PROVIDED PASSAGE:
+--

XinhuaUpdated: December 17, 2019

An international symposium on "China and the World in the New Era" was held Monday at Renmin University of China (RUC) in Beijing.

Xu Lin, director of the State Council Information Office, delivers a keynote speech at an international symposium on "China and the World in the New Era" at Renmin University of China in Beijing, Dec. 16, 2019. [Photo by Wu Xiaoshan/China SCIO]

Amid heated discussion on the white paper titled "China and the World in the New Era," which was issued by the State Council Information Office in September, the symposium was held to discuss the relationship between China and the world.

"It's not easy to truly understand China due to its vast size, complicated national conditions and rapid development," said Xu Lin, director of the State Council Information Office, in his keynote speech, adding that a closer look reveals an open, progressive and friendly China.

Organized by the RUC's Chongyang Institute for Financial Studies, the symposium gathered politicians, scholars and entrepreneurs from home and abroad, pooling wisdom to bring more progress and prosperity to China and the rest of the world.

+--

GIVEN INFORMATION:
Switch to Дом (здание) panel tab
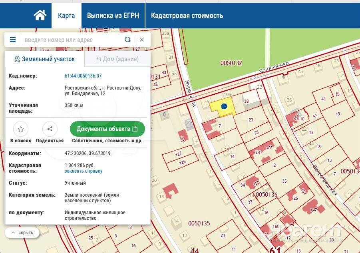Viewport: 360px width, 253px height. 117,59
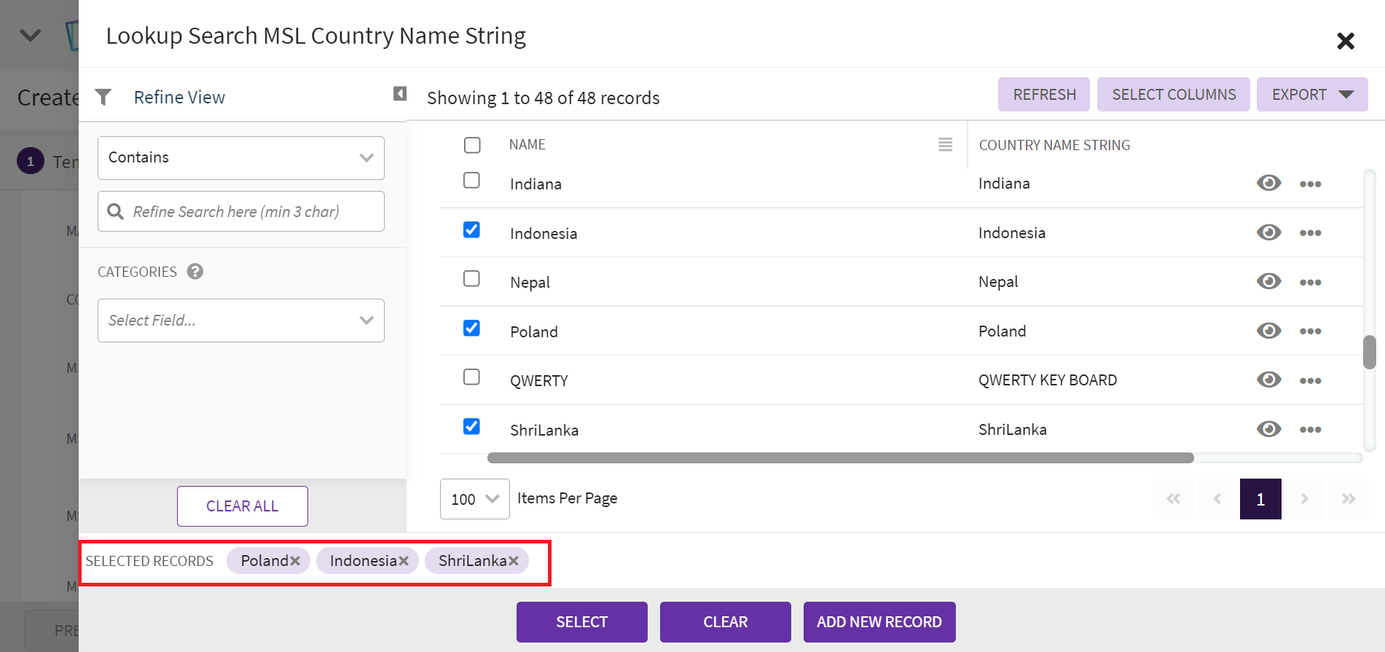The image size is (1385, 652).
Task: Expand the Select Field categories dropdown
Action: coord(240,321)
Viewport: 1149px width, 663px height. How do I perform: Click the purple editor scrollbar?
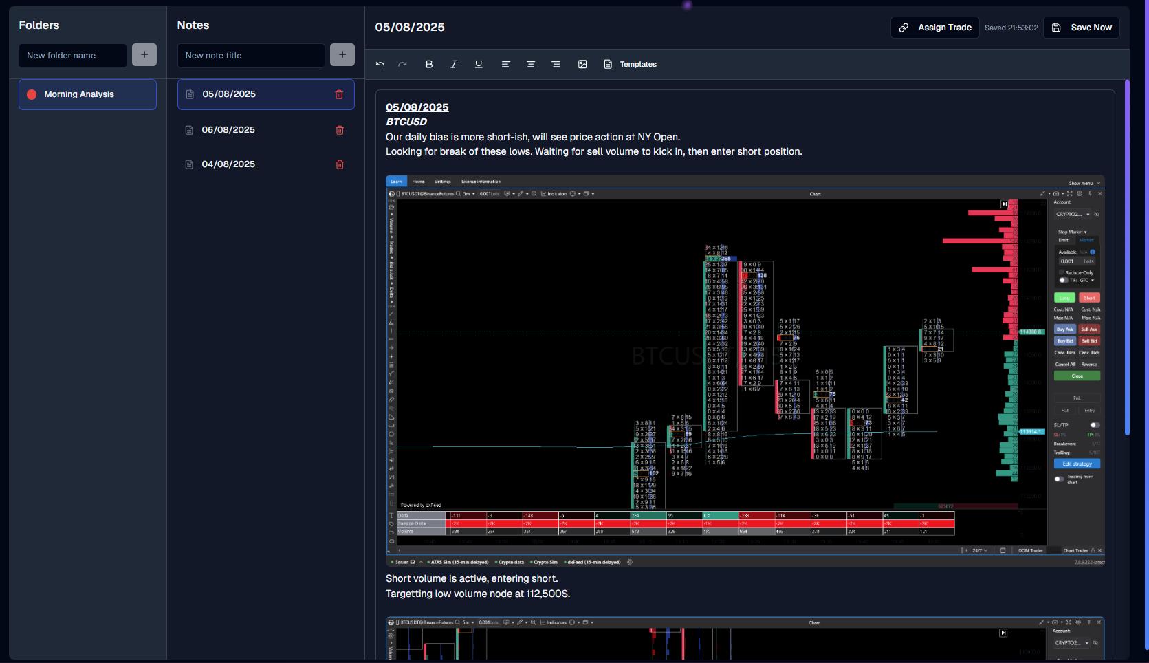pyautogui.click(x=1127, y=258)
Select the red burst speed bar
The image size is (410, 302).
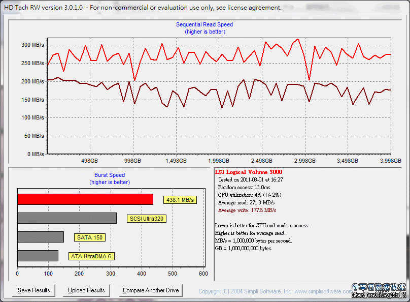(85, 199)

+--

GIVEN INSTRUCTION 1:
Translate this sentence from the symposium article into French: "An international symposium on "China and the World in the New Era" was held Monday at Renmin University of China (RUC) in Beijing."
GIVEN INSTRUCTION 2:
Carry on the article about the Beijing symposium on China and the world from the point where it ends.
The records are separate material and have no connection to the symposium article.

WRITTEN REPLY 1:
Un symposium international sur le thème « La Chine et le monde dans la nouvelle ère » s'est tenu lundi à l'Université Renmin de Chine (RUC) à Pékin.

WRITTEN REPLY 2:
China is the most important force that is sustaining and will continue supporting globalization, which is vital to other countries, according to John Ross, a British scholar.

"Most of the world want to follow the trend of globalization and are asking what China will do." he said.

The symposium was comprised of three sessions including "70 Years of New China: Development Progress," "Impacts of China's Development on the World" and "The Community of Shared Future for Mankind and the Future of Global Governance."

"China has turned from a nation trying to fit into the global system to one that leads it," said Ruan Zongze, executive vice-president of the China Institute of International Studies.

China's role is of growing significance as unilateralism and protectionism are on the rise, and the rest of the world is expecting China to play an even more important role, Ruan said.